A few days ago, Stevie Chambers tweeted about the evolution from mainframe to container: “Why is it a surprise that VMs will decline as things miniaturise? Mainframes → Intel VMs Containers, etc. Normal, I’d say.” By “Intel” here, I’m going to take Stevie to mean “rackmount servers.” I’m also going to assume that by “decline” he meant “decline in importance, or focus” rather than decline in raw numbers of units sold. It would be easy to argue that there have been fewer rackmount servers sold in the last few years than would have been the case without virtualization, due to the consolidation of servers onto fewer, more powerful boxes. It’s also arguable that virtualization has brought us options that would simply be unavailable without it and have led to more volume of sales. Either way, Intel’s profits seem to be doing ok.

What struck me the most about this tweet, though, was that from an App point of view, this is accurate, but from an infrastructure point of view, it is anything but. Increasingly, the servers we use seem like the old mainframes in the way they look and in the way they are treated by App developers. Mainframes were characterised as large, very powerful boxes that were shared by many applications. Usually, this took the form of time-sharing of the mainframe resources, accessed by “green screen” terminals. These mainframes were very powerful (for the time) and contained all of the CPU, memory, storage, and networking resources that were available. As computing became cheaper and, crucially, smaller in physical footprint, it became possible to use a single computer for a single job. This overcame the time-sharing limitation by which only one compute task could be executed at one time.

This move to more distributed computing lasted for a good long time, until CPU capacity became such that virtualization became possible. The advent of virtualization brought the ability to eliminate the biggest issue of rackmount computers: that of waste. It is estimated that the average rackmount server in the early 2000s that was not virtualized was around 5% to 30% utilised. This kind of waste brings with it a huge cost, not just in capital outlay for equipment that is never fully realised, but in the power and cooling capacity needed to keep it running.

The move to virtualization was an obvious one. It brought with it its own issues, though. In order to get the full benefit of virtualization, shared storage is required. Without the ability to live migrate VMs, the risk of putting many VMs on one piece of kit becomes too large to be worth it. With live migration (which requires shared storage) the risk is massively reduced. So, in moving to virtualization, we distributed the workload another step: we split out the storage, for the most part, to SANs. The biggest limitation in doing this was the latency it added to the storage subsystems, followed closely by the limitation of bandwidth. Fibre Channel, Ethernet, and InfiniBand are all inherently higher latency and lower bandwidth than an internal PCI-style bus will be—not least because they run on that same bus in the first place.

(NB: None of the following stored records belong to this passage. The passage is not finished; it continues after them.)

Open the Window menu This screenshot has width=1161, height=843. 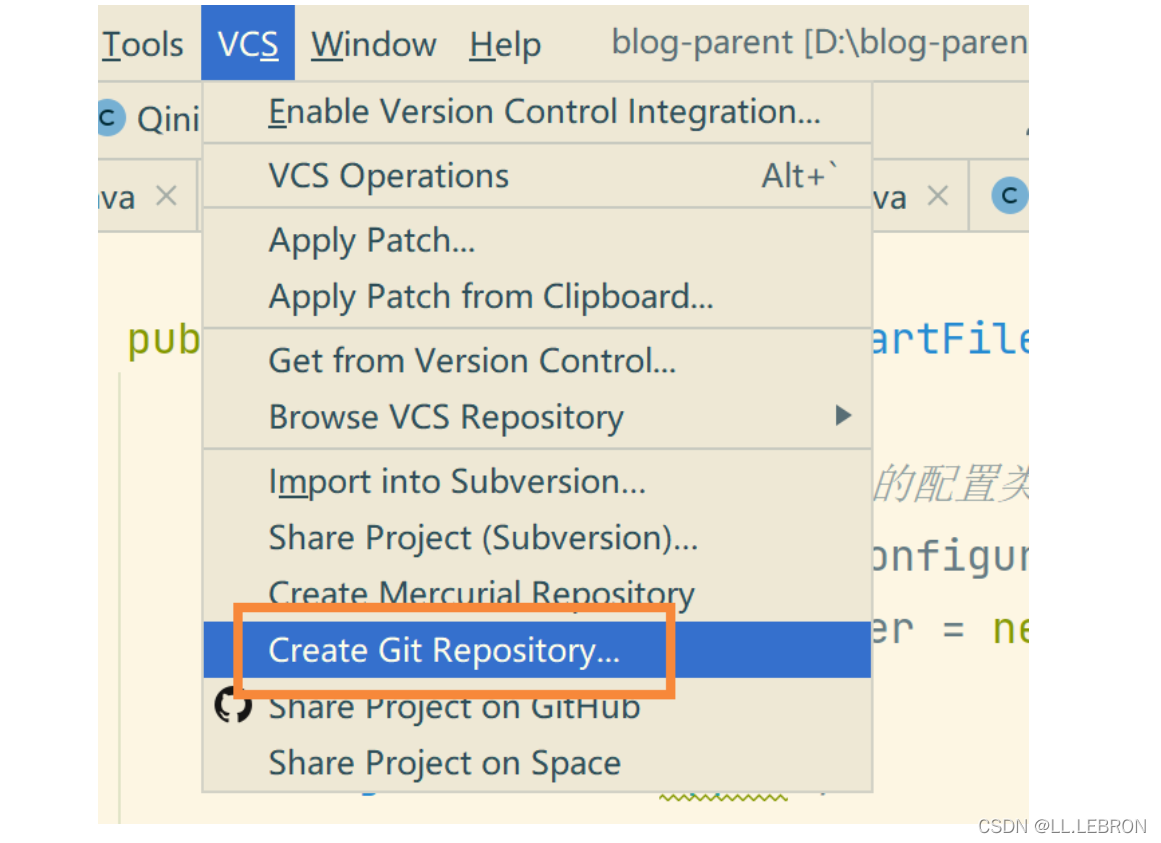373,45
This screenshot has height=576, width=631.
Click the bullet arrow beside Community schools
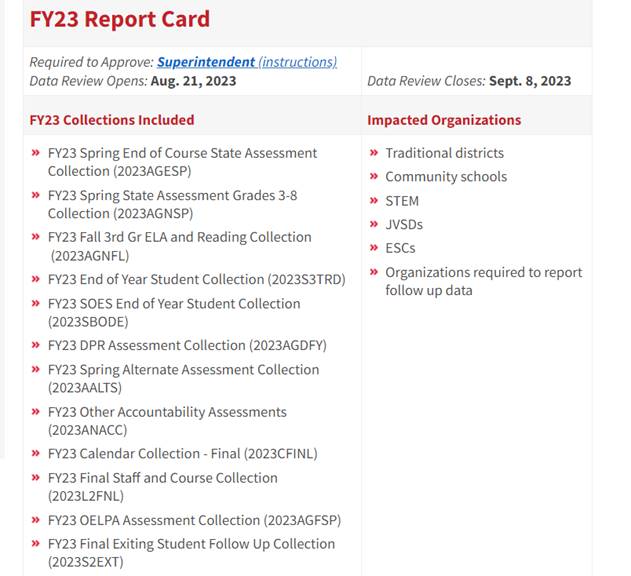click(x=374, y=177)
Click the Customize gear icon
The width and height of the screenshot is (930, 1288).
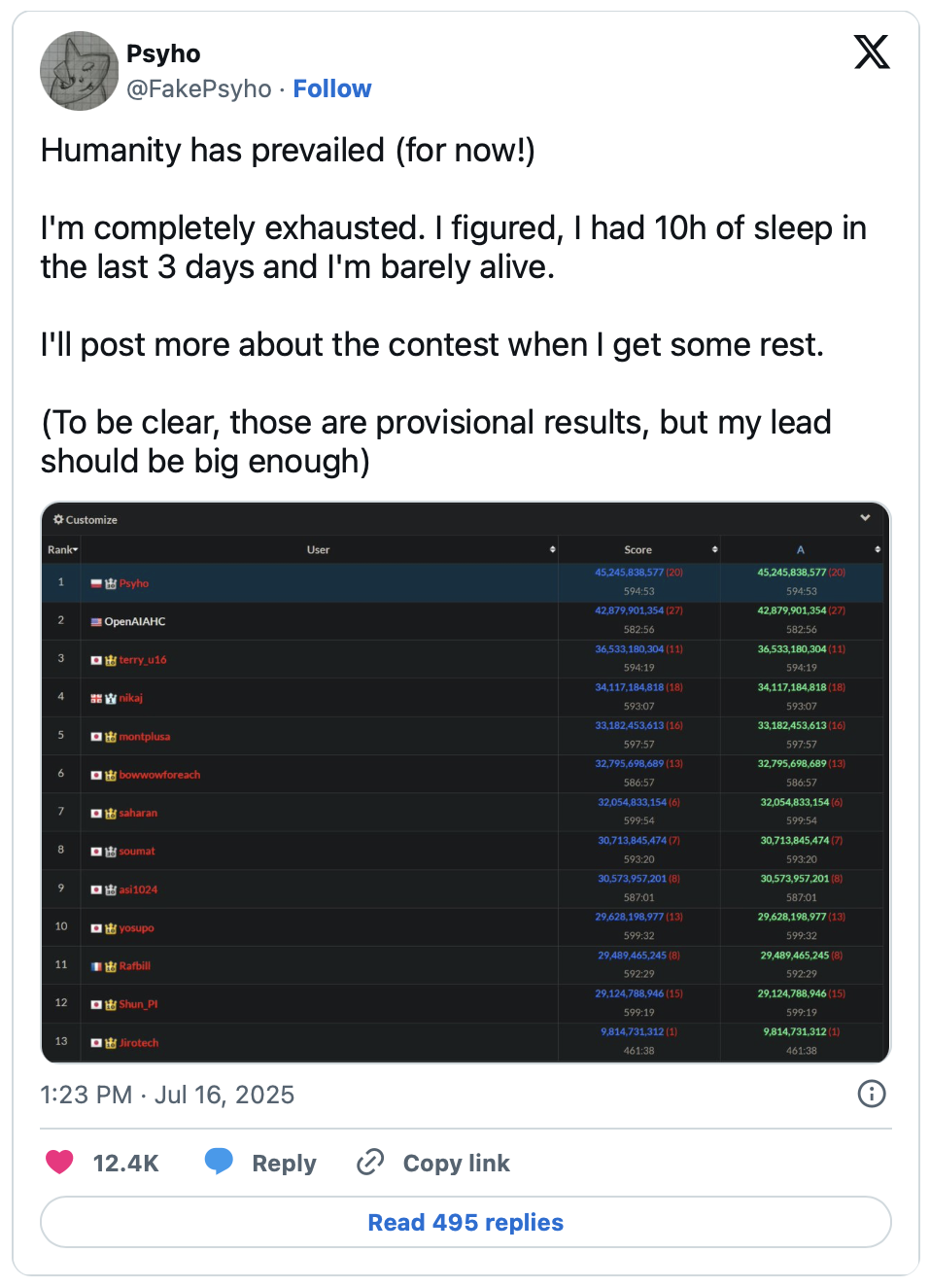click(x=58, y=519)
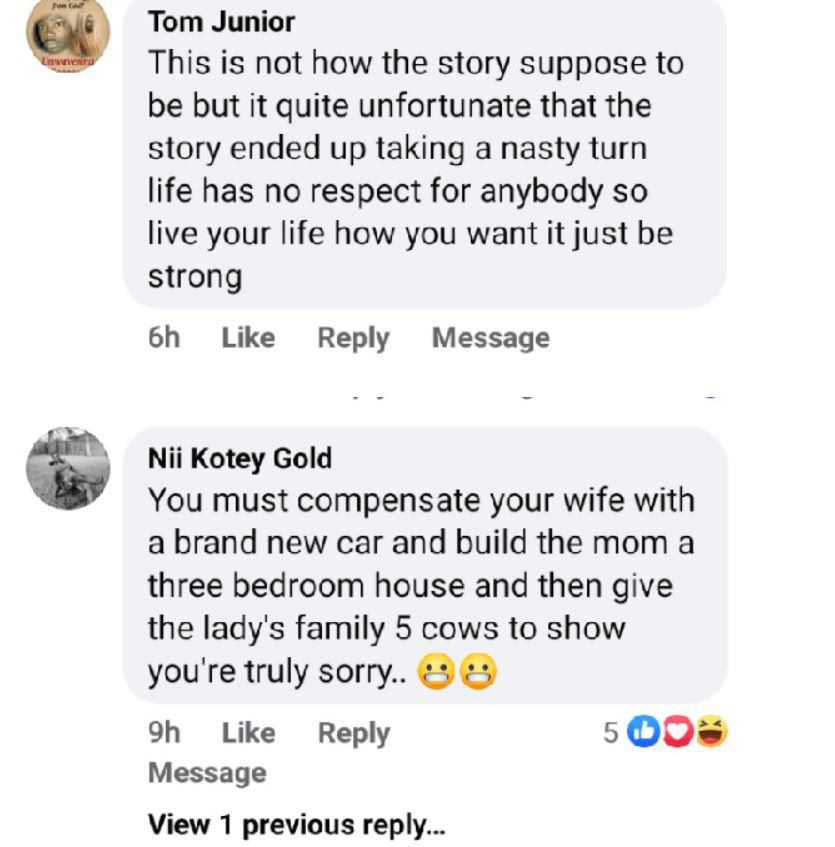835x847 pixels.
Task: Click the blue thumbs-up reaction icon
Action: [643, 733]
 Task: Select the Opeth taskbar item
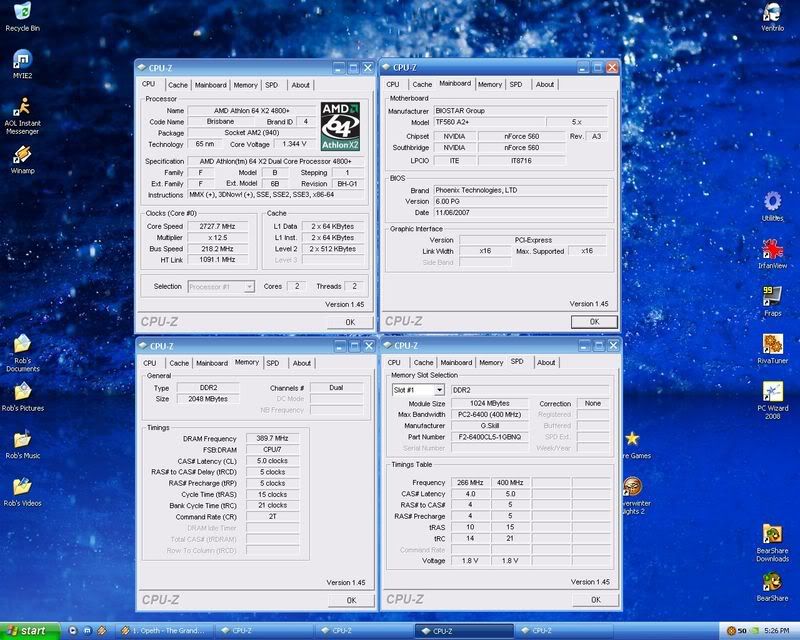pos(168,631)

Jump forward a few years, and we have ubiquitous 10 GbE and very, very fast flash storage. These two combine to overcome many of the issues with putting storage over the network. Importantly, we have very large drives, meaning that we can put a tremendous amount of storage into standard rackmount servers. The final piece of the puzzle is the file systems development that has led to being able to take pools of storage internal to a server and display it as shared external storage. This convergence of the SAN and the servers that provide the compute capacity that is so important we call “hyperconverged.” In reality, it is a modern mainframe. A hyperconverged cluster looks to the App developer just like that mainframe should: a pool of resource that can be utilized. This time, however, it doesn’t have the time-sharing limitation. It doesn’t have the huge initial outlay costs, and it is orders of magnitude more scalable.

Between vendors such as VMware that are providing pure-software hyperconverged systems that can be put on any supported commodity hardware, and those such as VCE (with VxRail) and SimpliVity, which provide complete solutions, hyperconverged systems are very attractive. Some models are designed to provide huge amounts of storage to compute, and others a more general balance of storage. The age of the mainframe has returned, and we have come full circle.